The Kroger Co., Cincinnati, is said to be the first in Oregon to deploy a fleet of heavy-duty trucks that run on liquid natural gas (LNG). The 40 trucks will replace 40 diesel trucks currently in use, and are expected to start making store deliveries in the Portland metropolitan area by the end of 2014.
The use of natural gas fuel not only reduces operating costs for vehicles, but also reduces greenhouse gas emissions up to 23% in medium- to heavy-duty vehicles.
"This is the first step in Kroger's effort to transition our fleet to alternative fuels," says Kevin Dougherty, group vice president and chief supply chain officer. "Converting to LNG trucks will allow us to reinvest savings into lower prices for our customers while also benefitting the environment."
The trucks will make deliveries to about 50 Fred Meyer and QFC stores as far south as Corvallis, Ore., and as far north as Longview, Wash., averaging approximately 175 miles per day, six days a week, 52 weeks a year. They are expected to reduce greenhouse gas emissions by approximately 755 metric tons per year, which equates to removing approximately 159 passenger cars from the road annually.

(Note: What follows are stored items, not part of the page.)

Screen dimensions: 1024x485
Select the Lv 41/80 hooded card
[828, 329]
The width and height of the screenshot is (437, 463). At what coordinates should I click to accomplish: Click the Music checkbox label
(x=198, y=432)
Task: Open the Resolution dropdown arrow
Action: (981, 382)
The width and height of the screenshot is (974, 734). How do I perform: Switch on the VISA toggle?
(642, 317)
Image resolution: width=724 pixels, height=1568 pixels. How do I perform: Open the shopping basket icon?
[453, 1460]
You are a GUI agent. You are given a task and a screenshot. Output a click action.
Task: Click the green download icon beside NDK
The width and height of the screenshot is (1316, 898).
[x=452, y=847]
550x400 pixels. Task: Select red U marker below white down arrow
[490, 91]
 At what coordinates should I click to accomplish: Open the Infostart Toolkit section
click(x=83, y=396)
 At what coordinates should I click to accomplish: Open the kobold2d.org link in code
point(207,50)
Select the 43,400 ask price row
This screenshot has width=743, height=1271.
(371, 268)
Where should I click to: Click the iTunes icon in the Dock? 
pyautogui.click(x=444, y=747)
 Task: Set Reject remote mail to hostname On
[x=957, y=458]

The fleet will be fueled at a new, private LNG fueling station at Kroger's Clackamas Distribution Center, which will be designed and engineered by Clean Energy Fuels Corp., Newport Beach, Calif.
"These trucks are nearly identical to our diesel fleet, which allows us to have minimal impact on operations and still achieve the same caliber and standard of performance," says Matt Hoffman, regional logistics director based in Portland. "They are truly the prototype truck of the future—the safest, cleanest and quietest way for our hard-working drivers to deliver product to the stores."